Consigne 1 » Recopiez mot pour mot l'article sur l'enseignement religieux en Turquie, de « Même pour les » à « à cet arrêt. ».
Consigne 2 » Reprenez l'article sur l'enseignement religieux en Turquie à la suite de sa dernière phrase.

Espace de libertés – Novembre 2015

Turquie: à l’école des bons petits musulmans


International
« La République de Turquie est un État de droit démocratique, laïque et social, respectueuse des droits de l’homme. » (1) Diffcile de trouver quelqu’un qui oserait encore affirmer cela aujourd’hui alors que le pays a pris un tournant antidémocratique et islamique. Car depuis le coup d’État de 1980, l’islam s’immisce dans le système éducatif turc.

La junte turque a commencé par amender la Constitution, en 1983, en y ajoutant un article qui oblige « l’enseignement de la culture religieuse et de la morale » dans les établissements scolaires du primaire et du secondaire. Malgré son intitulé, il s’agit en fait d’un cours de religion sunnite dispensé par des diplômés de la faculté de théologie. Des enfants de 10 ans doivent ainsi mémoriser des versets du Coran en langue arabe et prier en classe. L’État se justifie en affirmant que de nombreuses religions sont abordées dans ce cours. En réalité, seul un petit chapitre est consacré aux autres religions et sectes, à raison d’une demi-heure par an.

Même pour les athées, ce cours est obligatoire. Il est théoriquement possible de demander une exemption, mais la loi n’accorde cette possibilité qu’aux chrétiens et aux juifs. Comment l’État connaît-il votre religion? En la mentionnant sur la carte d’identité: l’islam, par défaut, sauf si vous êtes né dans une famille chrétienne ou juive. Il est facile, mais risqué, de faire supprimer cette mention, car vous vous exposez à une discrimination, en particulier si vous travaillez pour l’État. La Cour européenne des droits de l’homme a récemment estimé que ces cours obligatoires et la mention automatique de la religion sur la carte d’identité étaient contraires aux droits de l’homme, mais le gouvernement a refusé de se conformer à cet arrêt.

Extrait de données »
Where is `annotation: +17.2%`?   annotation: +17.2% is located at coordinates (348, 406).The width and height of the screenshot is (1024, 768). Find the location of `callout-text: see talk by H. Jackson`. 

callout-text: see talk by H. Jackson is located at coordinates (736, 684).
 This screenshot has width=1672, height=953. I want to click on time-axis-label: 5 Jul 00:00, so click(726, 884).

Votre réponse 1 »
Même pour les athées, ce cours est obligatoire. Il est théoriquement possible de demander une exemption, mais la loi n’accorde cette possibilité qu’aux chrétiens et aux juifs. Comment l’État connaît-il votre religion? En la mentionnant sur la carte d’identité: l’islam, par défaut, sauf si vous êtes né dans une famille chrétienne ou juive. Il est facile, mais risqué, de faire supprimer cette mention, car vous vous exposez à une discrimination, en particulier si vous travaillez pour l’État. La Cour européenne des droits de l’homme a récemment estimé que ces cours obligatoires et la mention automatique de la religion sur la carte d’identité étaient contraires aux droits de l’homme, mais le gouvernement a refusé de se conformer à cet arrêt.

Votre réponse 2 »
Prolifération des lycées religieux

L’introduction de cours de religion obligatoires n’a pas été le seul changement. La Turquie connaît actuellement une explosion du nombre de lycées Imam Hatip, des écoles professionnelles formant traditionnellement les imams des mosquées. Elles constituent à présent un système d’écoles parallèles dans lequel de nombreux cours traditionnels sont remplacés par des cours de religion islamique. En 1975, il y avait 100 lycées Imam Hatip; en 1991, 780 et aujourd’hui, on en compte 2.074. Lors de l’arrivée de l’AKP (2) au pouvoir en 2002, 64.534 lycéens fréquentaient ces établissements. Ils sont aujourd’hui 450.969.

Aujourd’hui, on ne trouve plus aucun lycée non religieux dans certains districts d’Istanbul.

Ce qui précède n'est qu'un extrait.